Director Michael Sucsy tries to implement some artsy shots and techniques to create some emotional tone, but each of his attempts fails badly. For example, the opening car-crash sequence is done in very exaggerated slow motion, even the part where Paige crashes through the windshield and falls on the hood of the car. The whole scene is rather bizarre and evokes the image of a car safety commercial instead of romantic tragedy.

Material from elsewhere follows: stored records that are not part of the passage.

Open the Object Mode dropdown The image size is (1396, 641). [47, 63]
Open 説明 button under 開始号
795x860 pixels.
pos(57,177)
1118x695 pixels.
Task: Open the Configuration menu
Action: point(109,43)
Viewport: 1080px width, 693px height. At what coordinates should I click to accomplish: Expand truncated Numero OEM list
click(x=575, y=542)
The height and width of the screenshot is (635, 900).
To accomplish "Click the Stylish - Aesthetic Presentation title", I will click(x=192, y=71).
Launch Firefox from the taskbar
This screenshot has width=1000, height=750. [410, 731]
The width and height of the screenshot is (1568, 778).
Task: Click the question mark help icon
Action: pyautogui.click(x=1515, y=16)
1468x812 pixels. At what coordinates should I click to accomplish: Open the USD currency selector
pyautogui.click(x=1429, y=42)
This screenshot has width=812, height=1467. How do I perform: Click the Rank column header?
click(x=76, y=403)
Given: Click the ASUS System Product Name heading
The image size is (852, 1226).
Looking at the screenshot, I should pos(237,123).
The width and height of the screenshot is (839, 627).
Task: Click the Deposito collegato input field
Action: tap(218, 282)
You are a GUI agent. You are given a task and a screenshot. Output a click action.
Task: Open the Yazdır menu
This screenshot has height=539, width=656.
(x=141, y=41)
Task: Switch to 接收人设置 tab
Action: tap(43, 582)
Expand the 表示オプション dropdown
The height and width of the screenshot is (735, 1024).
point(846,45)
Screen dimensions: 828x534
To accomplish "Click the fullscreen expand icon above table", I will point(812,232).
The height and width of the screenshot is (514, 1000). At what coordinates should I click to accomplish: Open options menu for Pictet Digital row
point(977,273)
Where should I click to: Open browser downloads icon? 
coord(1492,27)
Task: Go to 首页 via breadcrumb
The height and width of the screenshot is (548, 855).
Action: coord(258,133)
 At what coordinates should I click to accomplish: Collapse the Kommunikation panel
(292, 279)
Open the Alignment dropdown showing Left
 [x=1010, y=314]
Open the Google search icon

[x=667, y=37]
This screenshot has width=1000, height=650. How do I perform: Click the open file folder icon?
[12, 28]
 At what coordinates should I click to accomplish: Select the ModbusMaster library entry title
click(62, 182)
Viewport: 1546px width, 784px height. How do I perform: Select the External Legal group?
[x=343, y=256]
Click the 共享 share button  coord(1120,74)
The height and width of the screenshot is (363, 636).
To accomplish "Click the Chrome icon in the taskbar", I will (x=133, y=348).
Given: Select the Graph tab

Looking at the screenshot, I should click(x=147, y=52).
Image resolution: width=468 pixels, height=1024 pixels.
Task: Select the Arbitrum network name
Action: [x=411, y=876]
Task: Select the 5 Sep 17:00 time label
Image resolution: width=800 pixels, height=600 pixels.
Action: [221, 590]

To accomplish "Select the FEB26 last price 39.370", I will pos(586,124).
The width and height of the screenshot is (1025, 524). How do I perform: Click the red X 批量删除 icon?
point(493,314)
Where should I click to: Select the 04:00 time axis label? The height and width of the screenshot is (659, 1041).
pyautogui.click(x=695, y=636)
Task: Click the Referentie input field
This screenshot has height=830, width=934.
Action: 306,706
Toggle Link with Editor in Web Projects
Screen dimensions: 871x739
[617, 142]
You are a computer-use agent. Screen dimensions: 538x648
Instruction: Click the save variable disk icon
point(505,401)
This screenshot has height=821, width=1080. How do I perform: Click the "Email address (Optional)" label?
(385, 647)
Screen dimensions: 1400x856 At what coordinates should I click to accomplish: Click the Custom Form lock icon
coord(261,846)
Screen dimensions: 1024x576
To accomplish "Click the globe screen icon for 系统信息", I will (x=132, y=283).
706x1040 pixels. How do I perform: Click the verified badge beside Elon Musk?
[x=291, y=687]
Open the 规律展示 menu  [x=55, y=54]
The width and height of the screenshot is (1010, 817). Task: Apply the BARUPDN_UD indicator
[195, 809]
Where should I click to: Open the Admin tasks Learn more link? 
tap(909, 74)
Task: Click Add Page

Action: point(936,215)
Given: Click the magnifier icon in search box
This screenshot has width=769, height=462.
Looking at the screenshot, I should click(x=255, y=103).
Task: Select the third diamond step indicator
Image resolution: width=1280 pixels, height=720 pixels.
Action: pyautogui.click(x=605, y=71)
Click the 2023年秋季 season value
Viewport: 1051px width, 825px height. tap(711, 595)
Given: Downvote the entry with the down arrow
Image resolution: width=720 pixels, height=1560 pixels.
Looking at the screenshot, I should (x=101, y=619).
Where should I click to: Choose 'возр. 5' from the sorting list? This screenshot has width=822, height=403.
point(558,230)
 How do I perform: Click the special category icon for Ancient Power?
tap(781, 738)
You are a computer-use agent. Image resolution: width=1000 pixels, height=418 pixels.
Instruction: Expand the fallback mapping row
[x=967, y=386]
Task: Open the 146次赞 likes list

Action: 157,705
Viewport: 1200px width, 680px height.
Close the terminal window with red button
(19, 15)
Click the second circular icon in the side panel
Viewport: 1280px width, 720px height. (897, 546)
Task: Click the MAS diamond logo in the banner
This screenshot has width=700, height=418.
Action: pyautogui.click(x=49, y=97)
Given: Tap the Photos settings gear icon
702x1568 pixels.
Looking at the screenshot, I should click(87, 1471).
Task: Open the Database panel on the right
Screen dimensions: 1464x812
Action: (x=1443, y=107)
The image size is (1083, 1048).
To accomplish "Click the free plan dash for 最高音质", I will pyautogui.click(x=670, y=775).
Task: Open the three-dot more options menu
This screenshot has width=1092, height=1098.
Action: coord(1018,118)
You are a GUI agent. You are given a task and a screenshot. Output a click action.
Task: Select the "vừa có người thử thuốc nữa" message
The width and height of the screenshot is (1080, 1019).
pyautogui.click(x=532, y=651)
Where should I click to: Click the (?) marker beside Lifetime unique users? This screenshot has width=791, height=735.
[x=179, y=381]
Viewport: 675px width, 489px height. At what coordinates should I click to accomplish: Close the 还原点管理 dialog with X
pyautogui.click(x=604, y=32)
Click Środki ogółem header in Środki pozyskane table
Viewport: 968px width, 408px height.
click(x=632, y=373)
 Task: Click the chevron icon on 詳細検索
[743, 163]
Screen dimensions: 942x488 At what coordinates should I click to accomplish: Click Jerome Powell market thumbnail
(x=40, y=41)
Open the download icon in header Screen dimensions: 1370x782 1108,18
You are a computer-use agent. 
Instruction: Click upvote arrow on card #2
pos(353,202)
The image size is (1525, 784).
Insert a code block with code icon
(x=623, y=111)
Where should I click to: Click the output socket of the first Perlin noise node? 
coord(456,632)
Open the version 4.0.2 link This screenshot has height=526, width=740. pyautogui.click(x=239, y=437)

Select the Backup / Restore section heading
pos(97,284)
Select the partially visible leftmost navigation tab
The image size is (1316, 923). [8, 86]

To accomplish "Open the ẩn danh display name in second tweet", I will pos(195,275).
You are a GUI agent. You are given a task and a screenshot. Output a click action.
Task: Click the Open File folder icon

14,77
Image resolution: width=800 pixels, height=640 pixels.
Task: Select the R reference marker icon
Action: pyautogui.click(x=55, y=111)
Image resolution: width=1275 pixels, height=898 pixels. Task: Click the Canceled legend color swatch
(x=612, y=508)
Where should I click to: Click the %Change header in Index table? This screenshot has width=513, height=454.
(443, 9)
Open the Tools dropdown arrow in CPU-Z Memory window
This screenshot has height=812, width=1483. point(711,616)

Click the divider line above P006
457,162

All of the film’s negative elements are so disappointing, because Ms. McAdams and Mr. Tatum are quite good together. Ms. McAdams thrives when she can be cutesy and vulnerable simultaneously. She turned Paige into a nuanced character whose innocence can change into frustration at any moment. And Mr. Tatum was confident and subtle. It is easy to empathize with his character, and the film is most effective when Leo and Paige try to work together to fix their relationship. If these one-on-one scenes were given more importance, “The Vow” could have been a thoughtful investigation into how people change and how these changes affect romantic relationships. But all audiences will get is a familiar chick flick dressed underneath an unusual story line.


Opened on Feb. 10 in the United States and the United Kingdom.

Directed by Michael Sucsy; written by Abby Kohn, Marc Silverstein and Jason Katims, based on a story by Stuart Sender; director of photography, Rogier Stoffers; edited by Nancy Richardson and Melissa Kent; music by Rachel Portman and Michael Brook; production design by Kalina Ivanov; costumes by Alex Kavanagh; produced by Jonathan Glickman, Paul Taublieb, Gary Barber and Roger Birnbaum; released by Screen Gems. Running time: 1 hour 44 minutes. This film is rated PG-13 by M.P.A.A. and 12A by B.B.F.C.

WITH: Rachel McAdams (Paige), Channing Tatum (Leo), Sam Neill (Bill Thornton), Scott Speedman (Jeremy), Wendy Crewson (Dr. Fishman) and Jessica Lange (Rita Thornton).